February 7, 1996
Web posted at: 12 a.m. EST (0500 GMT)
From Correspondent Eileen O'Connor
MOSCOW (CNN) -- Communist leader Gennady Zyuganov is tipped by some to dislodge Boris Yeltsin in the coming elections and become Russia's next president. But his critics say Zyuganov, like the Roman God Janus, has two faces: one private, one public; one capitalist, one communist.
Until now, Zyuganov has artfully managed to walk an ideological tightrope, one some call new communism. He privately supports a market economy and woos Western business groups, but in public, he slams capitalists.

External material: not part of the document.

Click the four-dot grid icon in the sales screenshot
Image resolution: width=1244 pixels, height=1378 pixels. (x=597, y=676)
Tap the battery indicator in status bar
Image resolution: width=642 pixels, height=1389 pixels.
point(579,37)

"They tear down our basic means of production," he told a group of Russians, "and subordinate our raw and human resources to their Western American interests."
His words are eagerly embraced by many a disillusioned Russian for whom communism is the only alternative to what they perceive as a failed democracy -- an idea which promised so much, but delivered so little.
Indeed, many believe Russia's market reforms have benefited just a fraction of its people.
"The people were expecting something to come which would improve their lives," said political analyst Viktor Kremenyuk. "What they received was growing misery ... That, unfortunately, has substantiated the decades-long Communist propaganda: capitalism is misery. They say now, yes we have capitalism, and we have misery."
But Zyuganov's opponents point out that behind this presidential aspirant stands the old Russian Communist Party, not exactly famous for providing benevolent leadership.
Some say they think the party wants to assuage Western fears by promoting someone like Zyuganov. One of Zyuganov's strongest critics and Russian member of Parliament, Grigory Yavlinsky, says part of Zyuganov's appeal lies in that he "looks like a social democrat." But that facade, says Yavlinsky, is misleading.
"In some audiences, like CNN for example, he is a social democrat ... but when he is speaking to the Russian people he is extremely nationalistic." (111K AIFF sound or 111K WAV sound)
But to those rooting for Zyuganov, his hypocrisy seems less of an issue partly because they are looking to Zyuganov to fulfill short-term, basic goals like helping them put food on their tables.
The Communist resurgence in Russia has been seen as a pointed rebuke at President Boris Yeltsin's leadership. In December, Communists captured a third of parliament, and they are hoping to capitalize on those gains in the presidential elections, scheduled for June.